## What you are asked to do
Return verbatim the portion of the material below that starts at the line containing "Where should I click to: Open" and ends at its last line.

(Beginning of Given entries)

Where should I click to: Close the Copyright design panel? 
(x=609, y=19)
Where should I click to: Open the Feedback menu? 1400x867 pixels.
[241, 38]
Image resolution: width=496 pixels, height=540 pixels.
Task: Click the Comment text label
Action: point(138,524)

(End of Given entries)

## Answer box
Where should I click to: Open the Feedback menu? 1400x867 pixels.
[241, 38]
Image resolution: width=496 pixels, height=540 pixels.
Task: Click the Comment text label
Action: point(138,524)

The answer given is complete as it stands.